Hopefully some you have had a chance to order seeds for spring planting. If you haven't done so as of yet, it makes sense to order the seeds for this upcoming fall as well. That's if you already have an idea of what you want to follow those tomatoes when they come out of the ground. The main thing in the short term is to be ready to plant in about two weeks.
In the handout that was sent around for spring crop suggestions, I picked easy to establish, direct seeded, short day varieties to try. The main factor to consider is that we ideally want those crops to be harvestable around May 15th when the summer tomato crop will be ready to go in. However, because the tomatoes are transplanted and tall, it will be possible to inter-plant them; meaning you can plop the toms right in amongst what is already growing there. The same can be said for over-wintered spinach. You have the option of planting something tall like peas right down the same bed as the spinach is growing in. The three crops that I proposed for this spring were radishes, salad mix, and peas. Radishes and salad mix are pretty straight forward and simple to establish. But, peas will need a trellis to climb.
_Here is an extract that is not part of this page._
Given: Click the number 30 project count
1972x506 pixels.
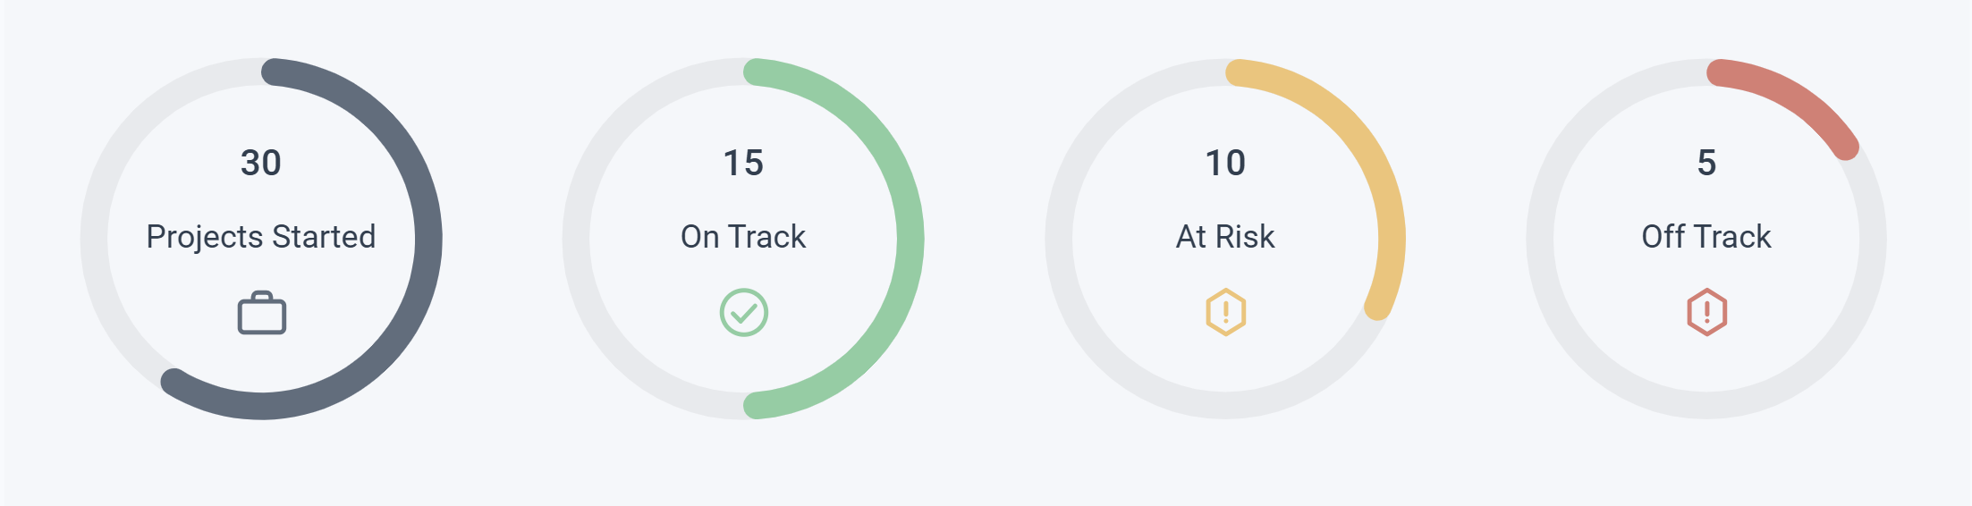Looking at the screenshot, I should click(260, 163).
Trellising for peas can be as simple as some 4ft. long wooden sticks driven into the dirt and twine strung from stake to stake. I prefer to use 4ft. metal fence posts and chicken wire. It is easy to erect, sturdy, and can be re-used year after year. Because they will be grown in a greenhouse environment, the peas will most likely grow much faster and taller than outside. Another consideration would be to send down a plastic snow fence or deer fence type of product from the frame of the high tunnel. How you attach it and over all height will be a factor for finding the right product in that case.
Hopefully the ground will not be frozen and ready to plant peas in around March 15th. You will definitely want to keep row cover on them as much as possible to protect them from night time frosts. Even after erecting the trellis, you can still drape the fabric over the top to create a tent. As for the radishes and salad mix, I would wait until the last week of March or first week of April to sow those seeds. If your over-wintered spinach is doing good, you can harvest that two to three times and can stay in the ground until tomato time if you want.
Happy planting and don't hesitate to ask for help!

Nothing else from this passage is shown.